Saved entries

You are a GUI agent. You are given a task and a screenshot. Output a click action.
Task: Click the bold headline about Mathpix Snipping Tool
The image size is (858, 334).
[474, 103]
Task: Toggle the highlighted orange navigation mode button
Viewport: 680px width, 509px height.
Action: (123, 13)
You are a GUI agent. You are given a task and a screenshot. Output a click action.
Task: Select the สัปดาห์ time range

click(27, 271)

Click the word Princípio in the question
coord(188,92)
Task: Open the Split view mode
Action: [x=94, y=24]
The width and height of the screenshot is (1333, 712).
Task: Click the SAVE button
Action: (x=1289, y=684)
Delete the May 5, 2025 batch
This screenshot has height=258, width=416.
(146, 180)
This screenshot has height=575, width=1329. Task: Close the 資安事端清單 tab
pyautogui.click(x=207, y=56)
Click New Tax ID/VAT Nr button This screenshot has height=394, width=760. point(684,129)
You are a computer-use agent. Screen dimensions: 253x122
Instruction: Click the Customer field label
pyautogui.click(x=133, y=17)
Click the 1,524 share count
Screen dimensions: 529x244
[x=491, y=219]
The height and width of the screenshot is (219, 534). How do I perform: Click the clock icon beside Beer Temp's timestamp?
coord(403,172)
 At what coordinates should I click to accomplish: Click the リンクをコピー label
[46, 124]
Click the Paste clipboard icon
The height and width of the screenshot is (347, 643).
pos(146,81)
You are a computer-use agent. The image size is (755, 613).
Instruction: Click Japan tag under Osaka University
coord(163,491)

• Instructions to follow:
What's needed is a word-for-word copy of the lines from the one holding "Click New Tax" through the final line of the data.

• Your response:
Click New Tax ID/VAT Nr button This screenshot has height=394, width=760. point(684,129)
You are a computer-use agent. Screen dimensions: 253x122
Instruction: Click the Customer field label
pyautogui.click(x=133, y=17)
Click the 1,524 share count
Screen dimensions: 529x244
[x=491, y=219]
The height and width of the screenshot is (219, 534). How do I perform: Click the clock icon beside Beer Temp's timestamp?
coord(403,172)
 At what coordinates should I click to accomplish: Click the リンクをコピー label
[46, 124]
Click the Paste clipboard icon
The height and width of the screenshot is (347, 643).
pos(146,81)
You are a computer-use agent. The image size is (755, 613).
Instruction: Click Japan tag under Osaka University
coord(163,491)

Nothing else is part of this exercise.